CycleGan - Turn off training

morning all,

I was looking at a Keras cycleGan and they use the following parameters to deactivate training in the combined model of generator1 -> discriminator 1 -> generator ->2

def define_composite_model(g_model_1, d_model, g_model_2, image_shape):
	# ensure the model we're updating is trainable
	g_model_1.trainable = True
	# mark discriminator as not trainable
	d_model.trainable = False
	# mark other generator model as not trainable
	g_model_2.trainable = False
	# discriminator element

Would the equilant be:

g_model_2=g_model_2.train(mode=false)

where g_model_2 is defined by a class? if so why do i get the error message???

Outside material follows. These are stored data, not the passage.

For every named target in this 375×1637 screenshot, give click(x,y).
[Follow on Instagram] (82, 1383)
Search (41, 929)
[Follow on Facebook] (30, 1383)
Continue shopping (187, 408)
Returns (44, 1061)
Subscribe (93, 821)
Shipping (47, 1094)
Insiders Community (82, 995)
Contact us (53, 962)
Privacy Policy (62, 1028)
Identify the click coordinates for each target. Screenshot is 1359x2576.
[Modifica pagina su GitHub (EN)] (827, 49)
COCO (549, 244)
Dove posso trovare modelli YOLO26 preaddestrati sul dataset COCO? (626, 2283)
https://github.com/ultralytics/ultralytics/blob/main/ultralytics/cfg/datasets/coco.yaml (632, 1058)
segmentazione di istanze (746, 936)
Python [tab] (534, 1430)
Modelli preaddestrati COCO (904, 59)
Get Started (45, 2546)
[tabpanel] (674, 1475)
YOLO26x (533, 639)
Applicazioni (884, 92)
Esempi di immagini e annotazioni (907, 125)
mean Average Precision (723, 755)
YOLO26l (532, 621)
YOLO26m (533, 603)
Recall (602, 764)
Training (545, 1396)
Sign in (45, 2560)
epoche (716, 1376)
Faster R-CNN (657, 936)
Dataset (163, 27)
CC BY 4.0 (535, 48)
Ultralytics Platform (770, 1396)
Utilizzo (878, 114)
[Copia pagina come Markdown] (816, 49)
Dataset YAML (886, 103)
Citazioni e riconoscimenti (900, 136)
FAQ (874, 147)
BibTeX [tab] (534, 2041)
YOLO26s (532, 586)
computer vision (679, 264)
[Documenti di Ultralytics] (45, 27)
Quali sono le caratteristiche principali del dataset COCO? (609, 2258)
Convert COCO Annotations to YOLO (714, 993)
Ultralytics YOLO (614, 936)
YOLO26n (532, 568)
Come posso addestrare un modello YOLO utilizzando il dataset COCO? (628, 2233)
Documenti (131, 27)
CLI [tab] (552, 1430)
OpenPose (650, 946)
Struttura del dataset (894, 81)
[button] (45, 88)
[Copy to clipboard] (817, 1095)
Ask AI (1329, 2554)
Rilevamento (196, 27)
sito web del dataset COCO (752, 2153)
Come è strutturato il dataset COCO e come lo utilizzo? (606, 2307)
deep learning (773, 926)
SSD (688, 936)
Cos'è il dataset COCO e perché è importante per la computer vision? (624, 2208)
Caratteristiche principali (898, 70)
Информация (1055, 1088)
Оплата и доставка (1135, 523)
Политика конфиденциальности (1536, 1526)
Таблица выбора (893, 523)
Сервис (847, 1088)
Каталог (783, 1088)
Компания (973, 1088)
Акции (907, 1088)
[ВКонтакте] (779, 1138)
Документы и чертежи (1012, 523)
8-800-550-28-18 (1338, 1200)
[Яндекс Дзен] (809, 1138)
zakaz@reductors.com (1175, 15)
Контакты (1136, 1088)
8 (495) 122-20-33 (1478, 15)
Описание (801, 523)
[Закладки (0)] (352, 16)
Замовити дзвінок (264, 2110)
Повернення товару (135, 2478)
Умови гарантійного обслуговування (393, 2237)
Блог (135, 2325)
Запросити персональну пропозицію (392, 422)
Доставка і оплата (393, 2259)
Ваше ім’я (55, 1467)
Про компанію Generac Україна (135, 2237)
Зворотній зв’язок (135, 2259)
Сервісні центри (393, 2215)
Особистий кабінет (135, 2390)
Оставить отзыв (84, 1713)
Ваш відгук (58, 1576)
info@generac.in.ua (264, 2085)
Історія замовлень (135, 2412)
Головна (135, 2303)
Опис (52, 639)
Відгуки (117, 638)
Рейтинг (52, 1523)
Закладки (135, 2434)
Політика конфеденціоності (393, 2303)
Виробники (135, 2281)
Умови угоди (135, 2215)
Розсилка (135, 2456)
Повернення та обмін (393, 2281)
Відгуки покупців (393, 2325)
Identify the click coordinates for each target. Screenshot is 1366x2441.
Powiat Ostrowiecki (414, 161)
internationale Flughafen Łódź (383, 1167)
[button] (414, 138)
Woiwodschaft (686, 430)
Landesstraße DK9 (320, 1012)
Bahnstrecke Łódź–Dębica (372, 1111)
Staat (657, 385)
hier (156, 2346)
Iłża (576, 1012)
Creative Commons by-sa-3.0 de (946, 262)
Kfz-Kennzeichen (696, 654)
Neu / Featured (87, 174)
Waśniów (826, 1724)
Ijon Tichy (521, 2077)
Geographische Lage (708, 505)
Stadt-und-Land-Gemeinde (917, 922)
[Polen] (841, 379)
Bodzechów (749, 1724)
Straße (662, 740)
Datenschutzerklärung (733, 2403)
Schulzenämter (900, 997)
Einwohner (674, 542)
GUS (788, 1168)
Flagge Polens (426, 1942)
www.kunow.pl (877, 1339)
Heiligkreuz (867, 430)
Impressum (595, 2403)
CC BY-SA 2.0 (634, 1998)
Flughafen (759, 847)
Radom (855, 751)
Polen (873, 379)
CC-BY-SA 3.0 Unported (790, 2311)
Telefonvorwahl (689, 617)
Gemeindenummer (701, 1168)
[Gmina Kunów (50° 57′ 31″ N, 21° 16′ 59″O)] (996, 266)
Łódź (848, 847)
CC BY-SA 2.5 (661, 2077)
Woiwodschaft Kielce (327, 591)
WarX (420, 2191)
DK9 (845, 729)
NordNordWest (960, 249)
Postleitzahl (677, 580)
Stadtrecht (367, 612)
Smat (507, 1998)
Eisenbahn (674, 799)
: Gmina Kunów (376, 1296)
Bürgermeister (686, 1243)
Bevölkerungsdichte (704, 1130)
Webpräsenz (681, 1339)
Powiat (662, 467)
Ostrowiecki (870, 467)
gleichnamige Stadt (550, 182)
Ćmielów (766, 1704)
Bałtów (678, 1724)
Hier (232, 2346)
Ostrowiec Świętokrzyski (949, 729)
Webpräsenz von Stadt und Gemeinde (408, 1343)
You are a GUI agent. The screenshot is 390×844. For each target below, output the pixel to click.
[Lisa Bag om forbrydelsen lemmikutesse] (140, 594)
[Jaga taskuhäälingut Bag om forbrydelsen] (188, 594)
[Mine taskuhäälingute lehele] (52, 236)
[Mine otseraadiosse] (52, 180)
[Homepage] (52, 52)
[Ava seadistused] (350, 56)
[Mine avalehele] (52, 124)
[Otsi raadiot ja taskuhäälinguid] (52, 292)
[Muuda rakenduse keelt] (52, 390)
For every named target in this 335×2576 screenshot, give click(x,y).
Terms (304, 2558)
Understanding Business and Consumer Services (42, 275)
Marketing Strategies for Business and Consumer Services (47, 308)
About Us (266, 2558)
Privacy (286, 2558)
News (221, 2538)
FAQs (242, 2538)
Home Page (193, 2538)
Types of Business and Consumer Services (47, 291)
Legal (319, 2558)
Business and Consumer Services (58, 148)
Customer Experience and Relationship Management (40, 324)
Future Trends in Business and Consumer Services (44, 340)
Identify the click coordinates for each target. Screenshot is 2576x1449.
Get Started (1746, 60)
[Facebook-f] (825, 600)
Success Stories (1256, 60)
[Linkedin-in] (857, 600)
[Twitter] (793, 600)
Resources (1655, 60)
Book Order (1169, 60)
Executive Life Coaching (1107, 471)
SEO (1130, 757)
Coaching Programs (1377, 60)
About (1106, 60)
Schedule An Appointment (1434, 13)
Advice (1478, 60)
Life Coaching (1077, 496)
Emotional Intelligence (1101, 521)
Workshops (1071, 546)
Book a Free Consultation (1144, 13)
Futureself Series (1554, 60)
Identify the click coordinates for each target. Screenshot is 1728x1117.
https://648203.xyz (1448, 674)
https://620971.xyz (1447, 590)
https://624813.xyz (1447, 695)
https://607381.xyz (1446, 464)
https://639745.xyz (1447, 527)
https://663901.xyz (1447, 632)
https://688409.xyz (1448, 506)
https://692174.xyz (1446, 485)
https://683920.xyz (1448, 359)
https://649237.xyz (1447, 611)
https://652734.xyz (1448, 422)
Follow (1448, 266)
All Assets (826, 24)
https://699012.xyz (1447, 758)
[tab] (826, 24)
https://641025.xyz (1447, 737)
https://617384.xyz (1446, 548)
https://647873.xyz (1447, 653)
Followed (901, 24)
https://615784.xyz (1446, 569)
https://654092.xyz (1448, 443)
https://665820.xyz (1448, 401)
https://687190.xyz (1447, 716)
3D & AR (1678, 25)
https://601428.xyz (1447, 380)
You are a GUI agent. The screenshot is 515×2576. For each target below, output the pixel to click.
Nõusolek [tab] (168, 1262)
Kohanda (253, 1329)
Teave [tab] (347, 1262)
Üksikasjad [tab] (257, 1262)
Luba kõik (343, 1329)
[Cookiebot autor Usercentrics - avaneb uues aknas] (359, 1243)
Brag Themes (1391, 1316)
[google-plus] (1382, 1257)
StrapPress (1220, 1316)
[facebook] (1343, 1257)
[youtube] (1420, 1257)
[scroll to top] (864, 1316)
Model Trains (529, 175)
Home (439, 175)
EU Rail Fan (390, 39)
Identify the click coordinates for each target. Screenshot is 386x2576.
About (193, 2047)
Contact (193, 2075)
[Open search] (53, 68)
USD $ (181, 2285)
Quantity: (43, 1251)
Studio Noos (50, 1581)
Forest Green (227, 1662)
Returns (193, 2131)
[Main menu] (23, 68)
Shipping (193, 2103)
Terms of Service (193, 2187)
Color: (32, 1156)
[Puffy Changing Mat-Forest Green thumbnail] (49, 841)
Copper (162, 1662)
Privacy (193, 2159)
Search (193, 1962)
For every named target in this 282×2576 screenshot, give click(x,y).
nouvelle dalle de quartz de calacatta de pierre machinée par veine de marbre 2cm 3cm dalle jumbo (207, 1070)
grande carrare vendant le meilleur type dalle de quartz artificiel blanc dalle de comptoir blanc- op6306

TypeError: train() missing 1 required positional argument: ‘self’

thanks in advance.

Chaslie

Most likely model.train() is not corresponding to the trainable argument in Keras.
model.train() and model.eval() switches the behavior of some modules, e.g. it’ll disable dropout during eval and use the running stats in batchnorm layers.
If you want to freeze parameters, you can set param.requires_grad=False.
However, note that optimizers with running estimates or momentum can still update these parameters even if the gradient is zero.

Hi Ptrblck,

would

with torch.no_grad():

for that particuler training block work?

with torch.no_grad() would work, if you don’t need any gradients in parameters, which are used before this block, since the no_grad() guard would not create the computation graph for this section.

Here is a small example:

# setup
lin1 = nn.Linear(1, 1)
lin2 = nn.Linear(1, 1)
lin3 = nn.Linear(1, 1)

x = torch.randn(1, 1)

# case1
with torch.no_grad():
    out = lin1(x)
    out = lin2(out)
out = lin3(out)
out.mean().backward()

print(lin1.weight.grad, lin2.weight.grad, lin3.weight.grad)
> None None tensor([[-0.8122]])
lin1.zero_grad(), lin2.zero_grad(), lin3.zero_grad()

# case2
out = lin1(x)
with torch.no_grad():
    out = lin2(out)
out = lin3(out)
out.mean().backward()

print(lin1.weight.grad, lin2.weight.grad, lin3.weight.grad) # !!! lin1 doesn't have grads !!!
> None None tensor([[-0.8122]])
lin1.zero_grad(), lin2.zero_grad(), lin3.zero_grad()

# case3
for param in lin2.parameters():
    param.requires_grad = False

out = lin1(x)
out = lin2(out)
out = lin3(out)
out.mean().backward()
print(lin1.weight.grad, lin2.weight.grad, lin3.weight.grad)
> tensor([[-0.0768]]) None tensor([[-0.8122]])